**Request:** Reproduce each of the records below verbatim, line for line, omitting the pictures.
## BEGIN Input rows
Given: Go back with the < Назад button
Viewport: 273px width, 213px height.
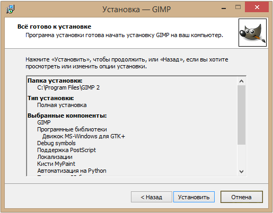Looking at the screenshot, I should pyautogui.click(x=152, y=197).
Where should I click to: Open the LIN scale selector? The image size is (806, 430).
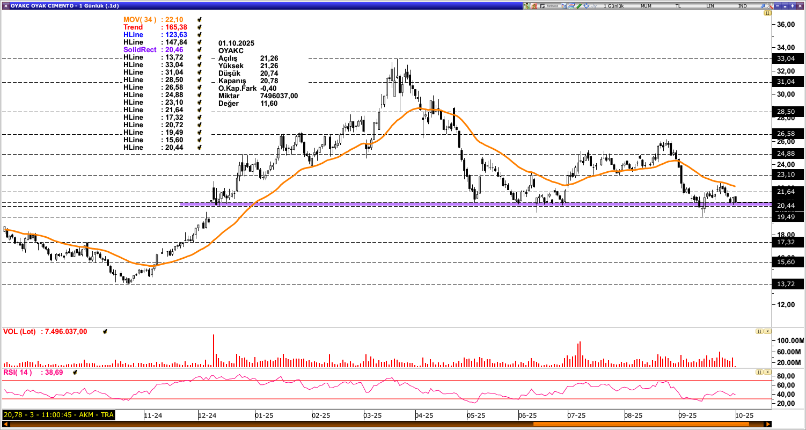point(710,6)
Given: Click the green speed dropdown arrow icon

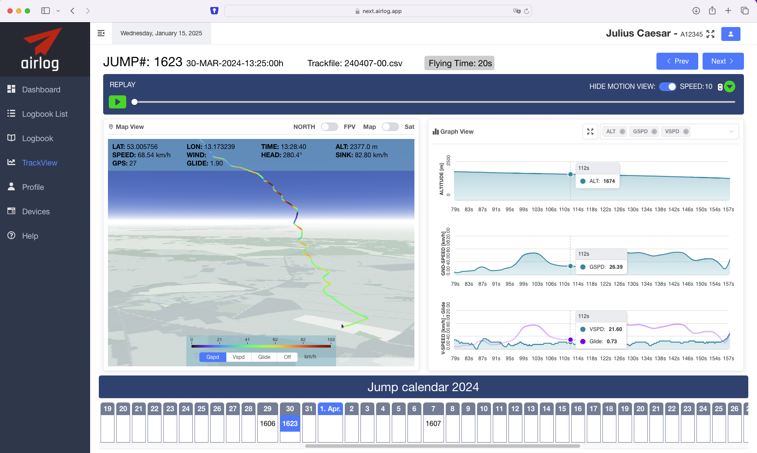Looking at the screenshot, I should [x=730, y=87].
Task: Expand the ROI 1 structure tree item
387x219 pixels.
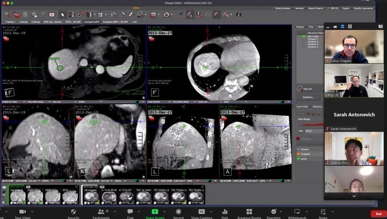Action: point(298,37)
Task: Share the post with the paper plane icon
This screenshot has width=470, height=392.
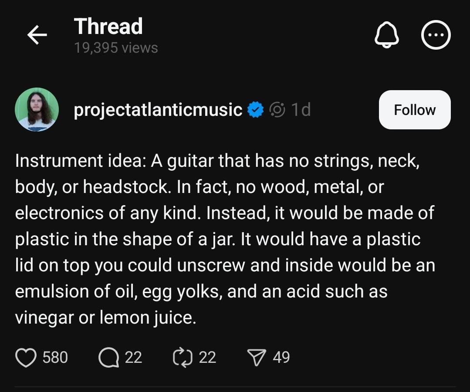Action: 256,358
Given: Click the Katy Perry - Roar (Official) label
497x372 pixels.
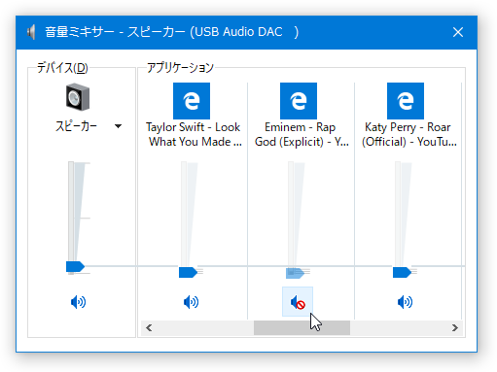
## END Input rows
**Exercise response:**
Given: Go back with the < Назад button
Viewport: 273px width, 213px height.
Looking at the screenshot, I should pyautogui.click(x=152, y=197).
Where should I click to: Open the LIN scale selector? The image size is (806, 430).
point(710,6)
Given: Click the green speed dropdown arrow icon

Looking at the screenshot, I should [x=730, y=87].
Task: Expand the ROI 1 structure tree item
387x219 pixels.
Action: point(298,37)
Task: Share the post with the paper plane icon
This screenshot has width=470, height=392.
Action: 256,358
Given: Click the Katy Perry - Roar (Official) label
497x372 pixels.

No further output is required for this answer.